Bible uses hyperbole, which is an exaggerated expression for emphasis. The eastern people used hyperbole to add vividness and power to the matter. Semitic languages like Hebrew, Aramaic, and Arabic use such expressions. So, hyperboles are not to be taken literally.

We also use hyperbolic expressions in the modern world. For example, when the pain is severe, a person might say, “This pain is killing me.” Or, if a bus or train took too much tome to arrive, one might say, “it took forever.” No one will take such expression in a literal sense.


When the twelve spies of Israel Moses sent to Canaan return after their secret investigation of the land said,
“The land that we went through and reconnoitered is a land that consumes its inhabitants. And all the people we saw there are huge. There we saw the Nephilim in our own eyes we seemed like mere grasshoppers, and so we must have seemed to them” (Num 13:32-33).

The author of Chronicles gives an exaggerated presentation of the wealth of Solomon “The king made silver and gold as common in Jerusalem as stones, and cedars as numerous as the sycamores of the Shephelah” (2 Chr 1:15).

Nebuchadnezzar revealed his dream to Daniel saying, “These were the visions I saw while in bed: I saw a tree of great height at the center of the earth. It was large and strong, with its top touching the heavens, and it could be seen to the ends of the earth” (Dan 4:7-8).

Jesus said, “if your eye causes you to sin, tear it out and throw it away” (Mt 18:9). He did not want us to blind ourselves. Instead, he clarifies that we should take aggressive action to stop committing sins.

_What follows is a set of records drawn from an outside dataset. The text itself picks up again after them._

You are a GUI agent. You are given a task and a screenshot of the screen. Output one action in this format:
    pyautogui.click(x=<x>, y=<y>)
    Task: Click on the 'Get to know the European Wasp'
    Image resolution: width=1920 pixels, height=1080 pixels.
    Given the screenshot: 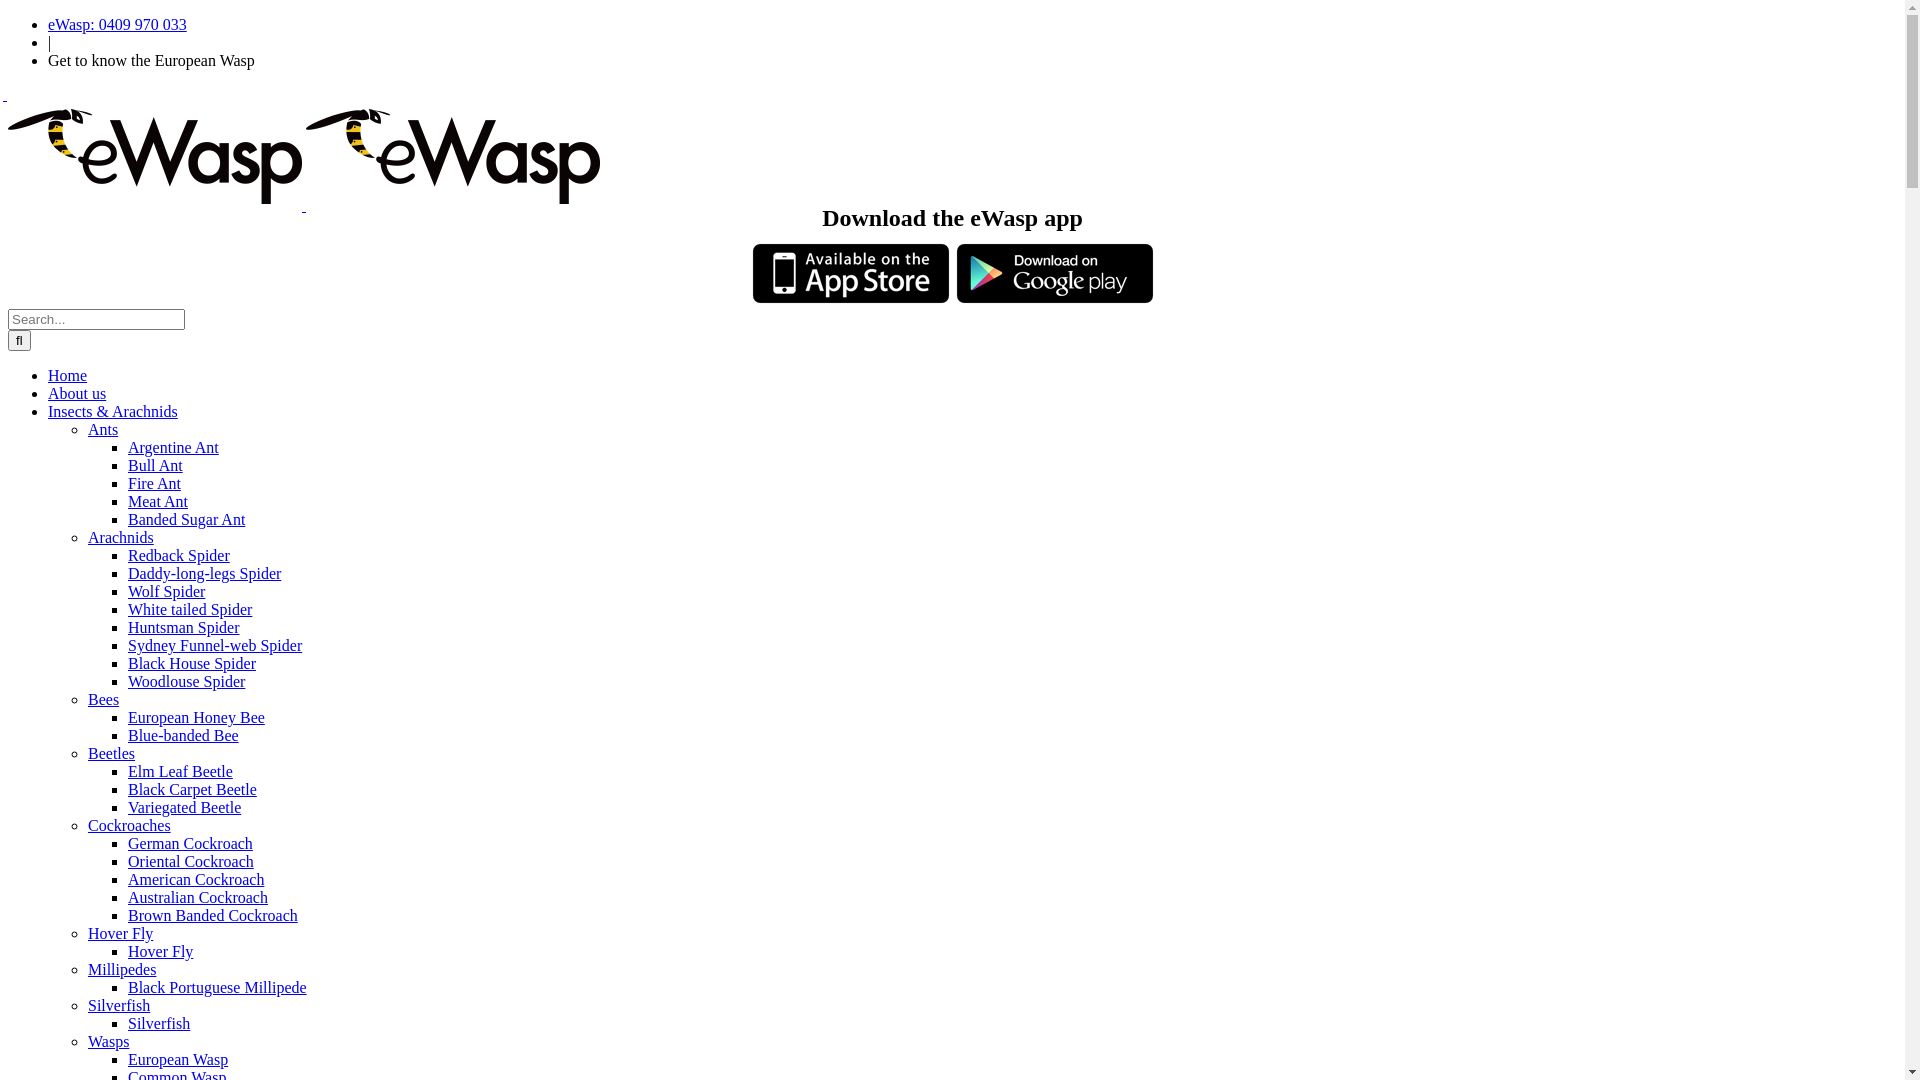 What is the action you would take?
    pyautogui.click(x=150, y=59)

When Jesus sent out his 72 disciples to preach, he instructed them, “Carry no money bag, no sack, no sandals; and greet no one along the way” (Lk 10:4). Jesus was not prohibiting them from greeting the people on the way, but asking them to avoid spending time with prolonged greetings and conversations so they could focus on their mission.

“If anyone comes to me without hating his father and mother, wife and children, brothers and sisters, and even his own life, he cannot be my disciple” (Lk 14:26). Jesus did not mean to have our family members, but wants us to give priority to him over the family.

“It is easier for a camel to pass through the eye of a needle than for one who is rich to enter the kingdom of God” (Mt 19:24). If one is interested only in amassing wealth in this transitory life, ignoring God and the poor, he cannot inherit heaven. Jesus wanted his disciples to earn resources in heaven sharing the wealth of this world with those in need. The message is important than the literal meaning of the expression here.

After the triumphant entry of Jesus in the Temple with the Hosanna acclamation of the people, “the Pharisees said to one another, ‘You see that you are gaining nothing. Look, the whole world has gone after him’” (Jn 12:19). This was not true in a literal sense.

John concluded his gospel stating, “There are also many other things that Jesus did, but if these were to be described individually, I do not think the whole world would contain the books that would be written” (Jn 21:25). This is an exaggerated expression to emphasize the quantity of the virtuous deeds of Jesus during his public ministry.


The Sacred Scripture communicates divine message in the human language of the time when the human writers documented each book. It has also spiritual and symbolic meaning that we easily understand or with the help of Bible interpreters. Let us take an interest in understanding the divine message in the Bible that is centered on Jesus who is the way to the Father.